• THE RECORDS:
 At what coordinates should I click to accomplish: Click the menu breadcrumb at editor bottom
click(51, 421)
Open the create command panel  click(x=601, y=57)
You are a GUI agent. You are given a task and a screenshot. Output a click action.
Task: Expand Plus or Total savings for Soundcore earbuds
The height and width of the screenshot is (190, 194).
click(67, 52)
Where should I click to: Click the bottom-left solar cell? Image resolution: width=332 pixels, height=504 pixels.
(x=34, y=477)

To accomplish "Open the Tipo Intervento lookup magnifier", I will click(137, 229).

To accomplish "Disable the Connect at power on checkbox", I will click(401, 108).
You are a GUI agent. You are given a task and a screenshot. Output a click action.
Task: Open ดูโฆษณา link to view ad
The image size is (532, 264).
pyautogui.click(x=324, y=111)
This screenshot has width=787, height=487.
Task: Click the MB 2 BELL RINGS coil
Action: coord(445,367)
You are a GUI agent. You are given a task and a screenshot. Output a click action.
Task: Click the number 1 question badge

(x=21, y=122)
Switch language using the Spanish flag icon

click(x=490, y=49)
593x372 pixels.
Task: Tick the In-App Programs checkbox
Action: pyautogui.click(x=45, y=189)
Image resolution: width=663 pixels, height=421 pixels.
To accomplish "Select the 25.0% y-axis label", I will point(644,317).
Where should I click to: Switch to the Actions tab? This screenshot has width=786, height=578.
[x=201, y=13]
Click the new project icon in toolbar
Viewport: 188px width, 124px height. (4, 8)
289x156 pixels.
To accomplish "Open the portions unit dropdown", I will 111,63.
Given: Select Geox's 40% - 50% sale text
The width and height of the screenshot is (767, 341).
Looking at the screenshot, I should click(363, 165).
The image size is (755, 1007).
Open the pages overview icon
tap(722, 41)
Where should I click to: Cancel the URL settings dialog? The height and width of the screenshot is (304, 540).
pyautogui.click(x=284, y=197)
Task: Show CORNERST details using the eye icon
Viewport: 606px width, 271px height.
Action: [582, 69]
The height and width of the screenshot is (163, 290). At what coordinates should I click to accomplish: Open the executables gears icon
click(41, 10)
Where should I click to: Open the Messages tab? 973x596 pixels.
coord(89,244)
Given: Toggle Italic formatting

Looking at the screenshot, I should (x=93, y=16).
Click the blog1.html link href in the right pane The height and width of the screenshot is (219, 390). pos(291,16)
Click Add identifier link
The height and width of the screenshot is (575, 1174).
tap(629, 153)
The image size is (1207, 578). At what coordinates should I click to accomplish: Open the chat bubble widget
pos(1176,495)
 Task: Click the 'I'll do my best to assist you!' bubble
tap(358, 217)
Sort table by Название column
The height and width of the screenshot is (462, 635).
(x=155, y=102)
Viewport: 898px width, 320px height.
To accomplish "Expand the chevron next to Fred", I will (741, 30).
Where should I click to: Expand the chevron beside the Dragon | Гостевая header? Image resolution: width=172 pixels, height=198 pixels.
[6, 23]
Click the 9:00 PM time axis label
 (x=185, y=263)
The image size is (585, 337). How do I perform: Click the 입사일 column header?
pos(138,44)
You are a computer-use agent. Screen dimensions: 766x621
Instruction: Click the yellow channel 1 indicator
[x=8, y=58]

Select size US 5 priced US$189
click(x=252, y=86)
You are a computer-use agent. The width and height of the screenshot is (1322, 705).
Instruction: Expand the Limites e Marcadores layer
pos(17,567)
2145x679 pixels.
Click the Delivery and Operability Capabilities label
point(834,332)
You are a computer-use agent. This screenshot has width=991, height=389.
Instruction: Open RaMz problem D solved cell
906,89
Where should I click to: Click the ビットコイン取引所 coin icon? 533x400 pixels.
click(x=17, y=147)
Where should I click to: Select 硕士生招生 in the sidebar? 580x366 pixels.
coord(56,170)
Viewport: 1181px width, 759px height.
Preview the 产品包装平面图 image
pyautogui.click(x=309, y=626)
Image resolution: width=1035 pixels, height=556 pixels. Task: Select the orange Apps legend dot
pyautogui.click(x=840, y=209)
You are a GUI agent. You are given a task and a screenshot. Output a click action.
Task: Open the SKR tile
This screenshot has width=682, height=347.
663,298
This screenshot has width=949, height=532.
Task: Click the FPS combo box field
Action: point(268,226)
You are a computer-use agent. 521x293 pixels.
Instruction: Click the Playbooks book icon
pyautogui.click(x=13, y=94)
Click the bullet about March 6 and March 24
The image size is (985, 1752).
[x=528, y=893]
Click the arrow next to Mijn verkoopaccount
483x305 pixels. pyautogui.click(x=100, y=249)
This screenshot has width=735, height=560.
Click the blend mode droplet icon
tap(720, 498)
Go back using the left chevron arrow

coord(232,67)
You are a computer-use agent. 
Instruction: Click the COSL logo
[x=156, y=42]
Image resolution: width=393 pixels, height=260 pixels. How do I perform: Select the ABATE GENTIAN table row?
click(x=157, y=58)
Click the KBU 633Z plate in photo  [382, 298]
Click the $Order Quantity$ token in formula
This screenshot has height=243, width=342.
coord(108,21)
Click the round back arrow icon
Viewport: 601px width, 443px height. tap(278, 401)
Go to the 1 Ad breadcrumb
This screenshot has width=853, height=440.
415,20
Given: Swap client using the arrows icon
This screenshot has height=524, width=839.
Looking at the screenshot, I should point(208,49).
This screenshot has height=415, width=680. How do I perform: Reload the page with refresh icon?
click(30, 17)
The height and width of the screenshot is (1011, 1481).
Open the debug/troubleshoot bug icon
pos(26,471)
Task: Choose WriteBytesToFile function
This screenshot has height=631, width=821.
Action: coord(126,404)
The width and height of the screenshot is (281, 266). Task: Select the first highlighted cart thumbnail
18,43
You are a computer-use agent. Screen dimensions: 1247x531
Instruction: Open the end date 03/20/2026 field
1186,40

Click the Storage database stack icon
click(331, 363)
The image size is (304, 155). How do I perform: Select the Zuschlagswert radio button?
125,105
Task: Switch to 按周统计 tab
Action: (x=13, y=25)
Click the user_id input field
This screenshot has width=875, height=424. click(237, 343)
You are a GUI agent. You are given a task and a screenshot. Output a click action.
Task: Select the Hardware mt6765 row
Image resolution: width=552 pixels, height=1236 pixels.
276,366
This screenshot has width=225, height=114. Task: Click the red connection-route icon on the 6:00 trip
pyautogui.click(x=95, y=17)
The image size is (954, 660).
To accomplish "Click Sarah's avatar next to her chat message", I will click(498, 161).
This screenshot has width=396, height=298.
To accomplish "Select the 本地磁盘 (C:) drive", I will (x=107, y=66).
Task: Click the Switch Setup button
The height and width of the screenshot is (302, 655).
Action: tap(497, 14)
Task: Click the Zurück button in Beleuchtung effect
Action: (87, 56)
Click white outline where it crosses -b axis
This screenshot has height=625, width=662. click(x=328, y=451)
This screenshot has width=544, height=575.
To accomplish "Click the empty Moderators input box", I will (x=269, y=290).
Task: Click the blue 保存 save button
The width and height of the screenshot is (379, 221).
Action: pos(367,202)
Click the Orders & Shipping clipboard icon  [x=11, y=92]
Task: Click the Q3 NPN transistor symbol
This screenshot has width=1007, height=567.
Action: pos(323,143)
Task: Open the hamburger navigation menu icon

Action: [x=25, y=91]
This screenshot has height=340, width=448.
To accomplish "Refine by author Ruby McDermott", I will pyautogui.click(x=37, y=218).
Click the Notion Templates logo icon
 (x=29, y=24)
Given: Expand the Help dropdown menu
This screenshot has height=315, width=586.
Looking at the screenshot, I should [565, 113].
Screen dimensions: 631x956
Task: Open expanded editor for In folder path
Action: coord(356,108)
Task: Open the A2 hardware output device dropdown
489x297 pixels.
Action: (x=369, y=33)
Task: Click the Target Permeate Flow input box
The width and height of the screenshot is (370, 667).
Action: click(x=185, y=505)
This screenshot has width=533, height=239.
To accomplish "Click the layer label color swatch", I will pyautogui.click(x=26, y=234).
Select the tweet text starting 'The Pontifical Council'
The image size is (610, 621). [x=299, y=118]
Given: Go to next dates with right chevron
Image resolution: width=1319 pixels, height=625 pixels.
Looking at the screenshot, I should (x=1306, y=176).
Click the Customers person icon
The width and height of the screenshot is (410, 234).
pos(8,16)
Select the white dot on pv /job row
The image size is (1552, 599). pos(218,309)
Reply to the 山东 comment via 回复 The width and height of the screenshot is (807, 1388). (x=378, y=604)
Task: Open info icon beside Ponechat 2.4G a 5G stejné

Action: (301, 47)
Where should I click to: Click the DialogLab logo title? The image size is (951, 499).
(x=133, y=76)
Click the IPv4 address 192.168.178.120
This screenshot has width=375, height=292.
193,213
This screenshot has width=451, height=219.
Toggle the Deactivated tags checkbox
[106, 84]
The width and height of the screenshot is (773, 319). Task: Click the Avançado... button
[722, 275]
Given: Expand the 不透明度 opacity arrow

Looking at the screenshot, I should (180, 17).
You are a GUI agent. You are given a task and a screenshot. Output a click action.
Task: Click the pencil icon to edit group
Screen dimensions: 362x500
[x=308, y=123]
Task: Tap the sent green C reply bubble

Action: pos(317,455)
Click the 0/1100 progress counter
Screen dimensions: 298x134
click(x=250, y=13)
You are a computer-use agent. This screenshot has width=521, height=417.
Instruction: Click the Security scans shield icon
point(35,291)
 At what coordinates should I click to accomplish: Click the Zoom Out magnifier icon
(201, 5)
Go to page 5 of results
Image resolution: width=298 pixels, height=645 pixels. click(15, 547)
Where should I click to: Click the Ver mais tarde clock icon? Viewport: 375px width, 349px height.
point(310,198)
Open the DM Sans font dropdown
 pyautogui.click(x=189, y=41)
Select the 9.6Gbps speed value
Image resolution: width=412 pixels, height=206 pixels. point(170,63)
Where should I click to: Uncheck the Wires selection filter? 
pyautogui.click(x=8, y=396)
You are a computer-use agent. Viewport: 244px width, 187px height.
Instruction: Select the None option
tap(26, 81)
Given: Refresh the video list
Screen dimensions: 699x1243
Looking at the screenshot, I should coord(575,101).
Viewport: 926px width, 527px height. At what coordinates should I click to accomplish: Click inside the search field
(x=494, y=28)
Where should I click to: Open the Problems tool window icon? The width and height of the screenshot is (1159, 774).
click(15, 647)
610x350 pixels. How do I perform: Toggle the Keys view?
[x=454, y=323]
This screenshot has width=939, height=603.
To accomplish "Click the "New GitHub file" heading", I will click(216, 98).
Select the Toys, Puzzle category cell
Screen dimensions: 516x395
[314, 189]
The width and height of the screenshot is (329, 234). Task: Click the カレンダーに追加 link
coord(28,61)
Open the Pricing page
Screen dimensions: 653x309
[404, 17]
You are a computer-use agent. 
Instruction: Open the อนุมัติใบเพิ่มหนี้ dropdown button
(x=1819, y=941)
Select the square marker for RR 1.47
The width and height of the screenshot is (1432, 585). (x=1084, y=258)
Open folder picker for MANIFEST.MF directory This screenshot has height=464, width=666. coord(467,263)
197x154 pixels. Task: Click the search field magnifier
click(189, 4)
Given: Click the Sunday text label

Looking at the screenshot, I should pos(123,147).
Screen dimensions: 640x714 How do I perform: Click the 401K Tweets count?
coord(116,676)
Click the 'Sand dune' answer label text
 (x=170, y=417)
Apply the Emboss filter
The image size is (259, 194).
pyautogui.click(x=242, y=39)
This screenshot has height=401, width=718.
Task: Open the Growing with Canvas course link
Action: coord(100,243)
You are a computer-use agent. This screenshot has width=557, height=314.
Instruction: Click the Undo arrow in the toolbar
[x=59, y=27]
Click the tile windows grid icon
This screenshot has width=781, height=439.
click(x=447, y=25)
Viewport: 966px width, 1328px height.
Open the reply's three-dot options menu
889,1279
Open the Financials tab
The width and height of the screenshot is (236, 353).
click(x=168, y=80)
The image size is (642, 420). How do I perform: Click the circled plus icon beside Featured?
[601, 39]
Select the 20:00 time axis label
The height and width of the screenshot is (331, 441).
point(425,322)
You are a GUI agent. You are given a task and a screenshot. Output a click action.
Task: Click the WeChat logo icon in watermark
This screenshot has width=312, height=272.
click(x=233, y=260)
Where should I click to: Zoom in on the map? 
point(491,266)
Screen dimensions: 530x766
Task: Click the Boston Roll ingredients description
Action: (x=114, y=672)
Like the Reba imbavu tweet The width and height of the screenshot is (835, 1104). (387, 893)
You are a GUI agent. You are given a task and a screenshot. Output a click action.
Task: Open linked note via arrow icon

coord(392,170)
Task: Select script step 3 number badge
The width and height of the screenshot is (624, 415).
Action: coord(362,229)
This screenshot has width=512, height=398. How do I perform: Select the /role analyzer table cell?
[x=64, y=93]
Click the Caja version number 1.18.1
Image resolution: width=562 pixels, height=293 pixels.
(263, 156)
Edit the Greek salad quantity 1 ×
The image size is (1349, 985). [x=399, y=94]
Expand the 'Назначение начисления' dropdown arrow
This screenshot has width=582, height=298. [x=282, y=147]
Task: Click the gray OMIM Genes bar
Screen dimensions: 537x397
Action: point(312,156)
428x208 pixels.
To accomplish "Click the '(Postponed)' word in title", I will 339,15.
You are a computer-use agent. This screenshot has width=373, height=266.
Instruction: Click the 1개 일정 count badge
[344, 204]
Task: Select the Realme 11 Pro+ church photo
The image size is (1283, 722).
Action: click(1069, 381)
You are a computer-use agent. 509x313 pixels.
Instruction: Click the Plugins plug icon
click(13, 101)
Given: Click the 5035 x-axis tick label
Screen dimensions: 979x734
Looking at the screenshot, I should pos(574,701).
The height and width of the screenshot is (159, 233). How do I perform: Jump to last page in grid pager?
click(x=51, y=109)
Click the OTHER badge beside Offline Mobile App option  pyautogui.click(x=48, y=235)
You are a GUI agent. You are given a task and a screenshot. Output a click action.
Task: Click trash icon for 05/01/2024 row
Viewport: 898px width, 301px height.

• THE TASK: If a line above holds the string "right", return it as it stands.

• RESULT OF THIS EXERCISE:
Click the blog1.html link href in the right pane The height and width of the screenshot is (219, 390). pos(291,16)
Given: Go to next dates with right chevron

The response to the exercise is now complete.